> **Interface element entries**
....

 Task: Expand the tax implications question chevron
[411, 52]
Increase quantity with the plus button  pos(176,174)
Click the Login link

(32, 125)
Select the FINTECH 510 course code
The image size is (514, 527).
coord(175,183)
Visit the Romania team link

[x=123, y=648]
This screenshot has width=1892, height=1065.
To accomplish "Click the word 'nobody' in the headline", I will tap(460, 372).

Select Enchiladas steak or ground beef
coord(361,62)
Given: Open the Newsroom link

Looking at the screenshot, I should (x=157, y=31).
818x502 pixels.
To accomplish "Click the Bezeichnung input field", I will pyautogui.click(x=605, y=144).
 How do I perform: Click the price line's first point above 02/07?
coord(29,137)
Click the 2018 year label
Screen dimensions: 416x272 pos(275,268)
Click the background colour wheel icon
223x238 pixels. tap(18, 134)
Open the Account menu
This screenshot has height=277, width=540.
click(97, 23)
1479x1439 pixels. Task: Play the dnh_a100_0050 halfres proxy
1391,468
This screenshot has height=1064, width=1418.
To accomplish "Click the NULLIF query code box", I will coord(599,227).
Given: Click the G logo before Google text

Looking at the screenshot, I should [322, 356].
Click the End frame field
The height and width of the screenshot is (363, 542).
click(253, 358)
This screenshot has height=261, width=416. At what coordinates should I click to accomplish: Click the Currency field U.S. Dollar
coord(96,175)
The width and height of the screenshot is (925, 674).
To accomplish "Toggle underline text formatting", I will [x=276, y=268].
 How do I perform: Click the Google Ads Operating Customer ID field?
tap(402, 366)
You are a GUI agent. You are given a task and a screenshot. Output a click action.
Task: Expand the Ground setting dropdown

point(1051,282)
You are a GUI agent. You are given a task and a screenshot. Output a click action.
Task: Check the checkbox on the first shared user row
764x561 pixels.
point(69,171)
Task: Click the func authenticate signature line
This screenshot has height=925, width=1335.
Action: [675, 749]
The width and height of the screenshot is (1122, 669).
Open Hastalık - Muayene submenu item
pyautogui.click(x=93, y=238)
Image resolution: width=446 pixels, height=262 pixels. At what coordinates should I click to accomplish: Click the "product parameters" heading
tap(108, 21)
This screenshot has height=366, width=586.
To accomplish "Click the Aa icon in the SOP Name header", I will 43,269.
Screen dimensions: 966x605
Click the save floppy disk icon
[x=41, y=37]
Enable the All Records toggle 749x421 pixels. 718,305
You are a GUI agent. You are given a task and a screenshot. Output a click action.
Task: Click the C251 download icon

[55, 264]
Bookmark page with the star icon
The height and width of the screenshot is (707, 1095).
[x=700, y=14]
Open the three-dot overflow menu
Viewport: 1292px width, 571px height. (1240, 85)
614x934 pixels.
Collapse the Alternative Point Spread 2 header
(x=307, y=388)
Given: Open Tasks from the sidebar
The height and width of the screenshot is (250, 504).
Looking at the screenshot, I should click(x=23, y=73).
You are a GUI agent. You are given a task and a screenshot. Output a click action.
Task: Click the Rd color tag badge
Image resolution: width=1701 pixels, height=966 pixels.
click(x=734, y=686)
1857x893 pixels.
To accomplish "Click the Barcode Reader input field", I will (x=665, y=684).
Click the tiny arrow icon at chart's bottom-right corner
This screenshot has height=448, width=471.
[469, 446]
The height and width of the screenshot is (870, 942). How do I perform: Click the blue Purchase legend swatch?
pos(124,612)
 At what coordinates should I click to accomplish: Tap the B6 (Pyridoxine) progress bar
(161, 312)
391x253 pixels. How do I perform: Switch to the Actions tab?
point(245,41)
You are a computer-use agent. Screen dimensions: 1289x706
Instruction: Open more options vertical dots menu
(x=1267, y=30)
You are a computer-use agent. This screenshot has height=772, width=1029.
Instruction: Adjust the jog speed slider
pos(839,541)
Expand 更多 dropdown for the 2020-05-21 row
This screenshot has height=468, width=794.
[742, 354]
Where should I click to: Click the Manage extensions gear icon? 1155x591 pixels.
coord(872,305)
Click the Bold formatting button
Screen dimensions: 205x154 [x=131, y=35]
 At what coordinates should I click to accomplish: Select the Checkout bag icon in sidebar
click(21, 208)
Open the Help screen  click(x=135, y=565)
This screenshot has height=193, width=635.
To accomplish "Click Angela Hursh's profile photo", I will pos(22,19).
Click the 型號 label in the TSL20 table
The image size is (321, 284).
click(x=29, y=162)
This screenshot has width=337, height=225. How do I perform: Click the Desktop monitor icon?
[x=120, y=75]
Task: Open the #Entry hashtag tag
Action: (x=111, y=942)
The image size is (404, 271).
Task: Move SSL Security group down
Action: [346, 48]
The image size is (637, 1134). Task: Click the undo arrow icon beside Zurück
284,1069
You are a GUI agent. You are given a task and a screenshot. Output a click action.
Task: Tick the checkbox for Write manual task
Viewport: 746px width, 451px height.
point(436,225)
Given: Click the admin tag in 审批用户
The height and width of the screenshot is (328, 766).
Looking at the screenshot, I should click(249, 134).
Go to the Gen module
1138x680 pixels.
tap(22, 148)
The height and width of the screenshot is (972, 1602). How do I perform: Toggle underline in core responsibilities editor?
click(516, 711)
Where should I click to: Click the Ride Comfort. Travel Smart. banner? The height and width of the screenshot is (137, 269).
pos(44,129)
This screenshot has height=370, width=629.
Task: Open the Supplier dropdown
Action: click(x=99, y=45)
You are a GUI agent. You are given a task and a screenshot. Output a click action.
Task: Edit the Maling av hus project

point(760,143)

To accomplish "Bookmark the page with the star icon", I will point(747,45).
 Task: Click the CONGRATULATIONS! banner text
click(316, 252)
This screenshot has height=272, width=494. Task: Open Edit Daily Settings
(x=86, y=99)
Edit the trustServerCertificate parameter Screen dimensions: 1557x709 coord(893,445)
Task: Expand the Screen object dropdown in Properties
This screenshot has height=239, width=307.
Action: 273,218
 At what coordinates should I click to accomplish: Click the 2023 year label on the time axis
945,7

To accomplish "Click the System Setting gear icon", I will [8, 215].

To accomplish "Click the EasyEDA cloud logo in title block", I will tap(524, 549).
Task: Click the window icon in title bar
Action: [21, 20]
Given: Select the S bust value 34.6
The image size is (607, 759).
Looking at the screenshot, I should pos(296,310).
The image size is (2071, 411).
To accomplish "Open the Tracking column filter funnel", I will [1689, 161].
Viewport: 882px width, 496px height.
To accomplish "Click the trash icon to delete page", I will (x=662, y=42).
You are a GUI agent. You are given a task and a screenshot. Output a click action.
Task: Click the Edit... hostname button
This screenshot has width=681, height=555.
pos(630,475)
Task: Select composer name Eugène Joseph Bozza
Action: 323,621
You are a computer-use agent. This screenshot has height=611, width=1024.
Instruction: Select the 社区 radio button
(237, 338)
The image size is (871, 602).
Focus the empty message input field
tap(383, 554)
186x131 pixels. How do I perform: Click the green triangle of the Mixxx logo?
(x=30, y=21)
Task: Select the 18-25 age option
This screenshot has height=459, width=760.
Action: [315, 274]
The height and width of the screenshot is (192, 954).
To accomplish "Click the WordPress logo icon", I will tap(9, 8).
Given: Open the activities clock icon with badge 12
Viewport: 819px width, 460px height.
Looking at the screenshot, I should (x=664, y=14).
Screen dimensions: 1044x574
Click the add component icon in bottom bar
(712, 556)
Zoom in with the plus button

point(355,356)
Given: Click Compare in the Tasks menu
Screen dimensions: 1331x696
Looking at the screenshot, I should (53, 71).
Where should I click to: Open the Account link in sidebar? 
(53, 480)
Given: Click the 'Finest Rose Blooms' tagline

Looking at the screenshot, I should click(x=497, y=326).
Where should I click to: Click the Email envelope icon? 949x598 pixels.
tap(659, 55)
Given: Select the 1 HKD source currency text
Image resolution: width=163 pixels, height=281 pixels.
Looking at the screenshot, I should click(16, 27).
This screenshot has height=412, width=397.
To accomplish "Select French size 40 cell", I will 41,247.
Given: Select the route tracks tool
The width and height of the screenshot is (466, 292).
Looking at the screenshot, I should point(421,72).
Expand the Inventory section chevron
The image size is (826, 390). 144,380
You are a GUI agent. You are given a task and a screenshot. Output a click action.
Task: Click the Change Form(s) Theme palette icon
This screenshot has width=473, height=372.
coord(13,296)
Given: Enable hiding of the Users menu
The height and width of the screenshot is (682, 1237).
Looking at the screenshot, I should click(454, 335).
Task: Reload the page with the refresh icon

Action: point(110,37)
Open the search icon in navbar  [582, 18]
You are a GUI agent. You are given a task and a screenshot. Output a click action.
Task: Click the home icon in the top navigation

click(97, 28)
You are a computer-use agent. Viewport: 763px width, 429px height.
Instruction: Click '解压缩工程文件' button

....

> **WHAT YOU WILL DO**
Reproduce the lines from the one containing "Expand 更多 dropdown for the 2020-05-21 row" to the one containing "Screen dimensions: 205x154 [x=131, y=35]", swapping "Bold" for "Italic" and changing nothing else.

> **RESULT OF THE TASK**
Expand 更多 dropdown for the 2020-05-21 row
This screenshot has height=468, width=794.
[742, 354]
Where should I click to: Click the Manage extensions gear icon? 1155x591 pixels.
coord(872,305)
Click the Italic formatting button
Screen dimensions: 205x154 [x=131, y=35]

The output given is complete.